Pintasan.co, Jakarta – Kejaksaan Agung (Kejagung) RI menampilkan pemandangan tak biasa dalam konferensi pers di Gedung Bundar, Jakarta Selatan, pada Selasa (17/6/2025).
Dalam acara tersebut, Kejagung memamerkan uang tunai senilai Rp 2 triliun hasil sitaan dari kasus dugaan korupsi fasilitas ekspor crude palm oil (CPO) atau minyak sawit mentah.
Uang tersebut merupakan bagian dari total Rp 11,88 triliun yang disita dari lima anak perusahaan Wilmar Group yang terseret kasus korupsi ekspor CPO.
Masing-masing plastik berisi Rp 1 miliar, dengan total 2.000 plastik yang disusun mengelilingi delapan pejabat Kejagung.
Tumpukan uang itu membentuk semacam “tembok uang”, dengan tinggi bervariasi antara 1,5 hingga 2 meter dan lebar mencapai 8 meter.
Menurut Kepala Pusat Penerangan Hukum Kejagung, Harli Siregar, pameran ini merupakan bentuk transparansi publik atas besarnya nilai sitaan.
“Ini mungkin salah satu konferensi pers terbesar dalam sejarah dari sisi jumlah uang yang disita,” ujar Harli.
Direktur Penuntutan Jaksa Agung Muda Bidang Tindak Pidana Khusus, Sutikno, menjelaskan bahwa hanya sebagian dari uang sitaan yang ditampilkan karena alasan keamanan dan keterbatasan ruang.
Ia menegaskan bahwa seluruh uang ini merupakan bentuk pengembalian kerugian negara oleh lima perusahaan anak usaha Wilmar, yaitu:
- PT Multimas Nabati Asahan: Rp 3,99 triliun
- PT Multi Nabati Sulawesi: Rp 39,75 miliar
- PT Sinar Alam Permai: Rp 483,96 miliar
- PT Wilmar Bioenergi Indonesia: Rp 57,3 miliar
- PT Wilmar Nabati Indonesia: Rp 7,3 triliun
Sutikno menambahkan bahwa seluruh nilai pengembalian tersebut dilakukan sesuai tuntutan Jaksa Penuntut Umum terhadap Wilmar Group, yang sempat dijatuhi vonis lepas oleh Pengadilan Tipikor Jakarta Pusat pada Maret 2025 lalu.
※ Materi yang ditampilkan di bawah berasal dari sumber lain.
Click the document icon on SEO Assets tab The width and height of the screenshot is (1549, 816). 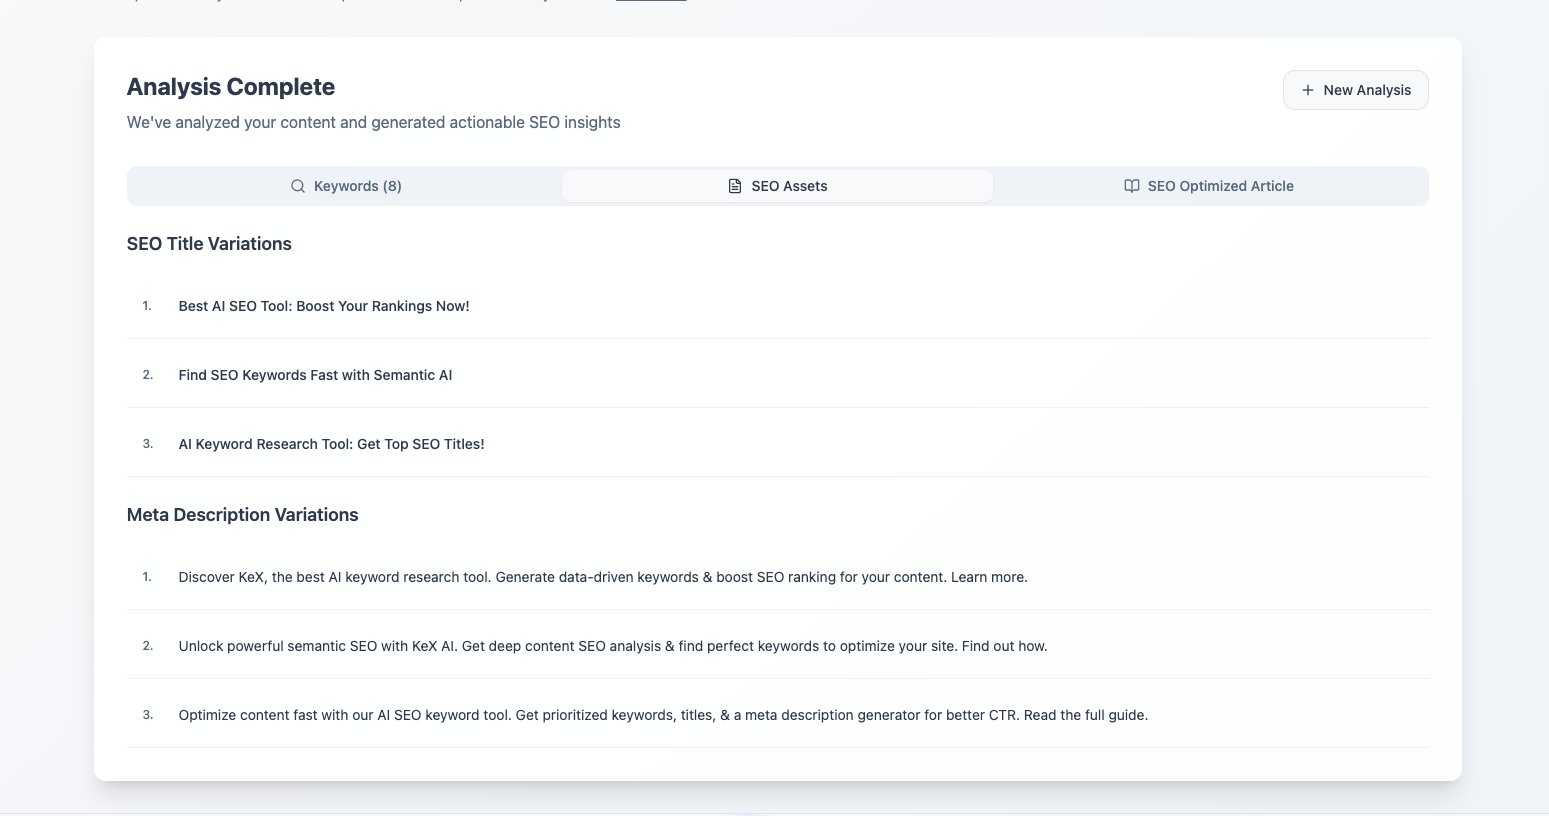click(733, 186)
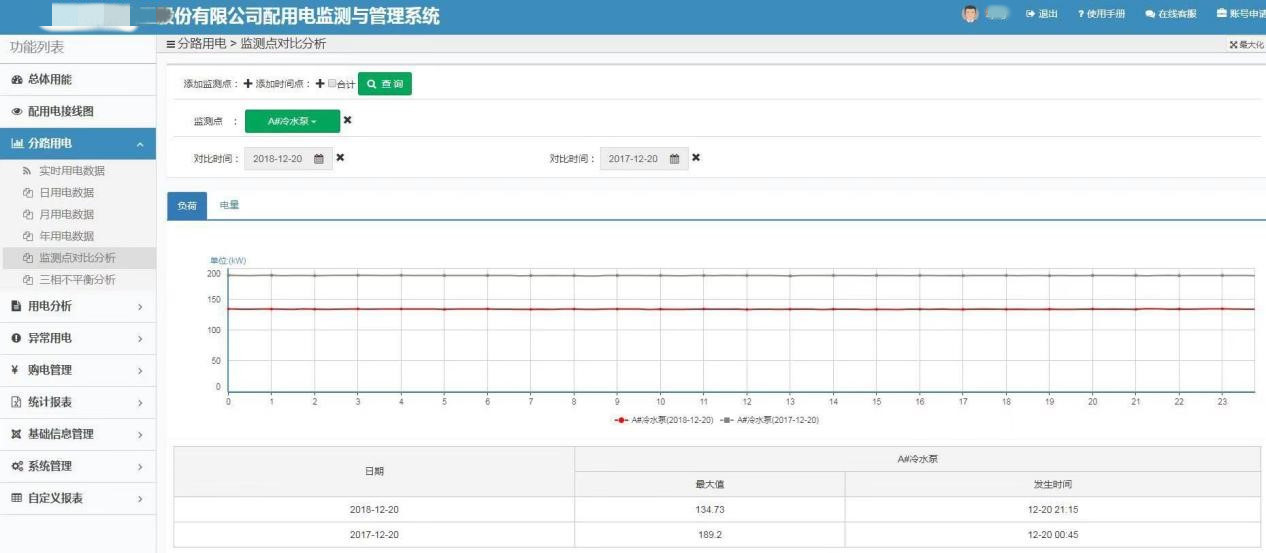Image resolution: width=1266 pixels, height=553 pixels.
Task: Expand the 用电分析 sidebar menu
Action: [78, 306]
Meski begitu, jaksa melanjutkan proses hukum melalui upaya kasasi ke Mahkamah Agung, dan saat ini prosesnya masih berjalan.
Uang sitaan ini kini telah disimpan dalam rekening penampungan milik Jaksa Agung Muda Pidana Khusus (Jampidsus) dan menjadi bagian dari barang bukti dalam proses kasasi.
Perhitungan kerugian negara berasal dari hasil audit Badan Pengawasan Keuangan dan Pembangunan (BPKP) dan kajian akademis Fakultas Ekonomika dan Bisnis Universitas Gadjah Mada (UGM), yang mencakup unsur kerugian keuangan negara, keuntungan ilegal, dan kerugian terhadap perekonomian nasional.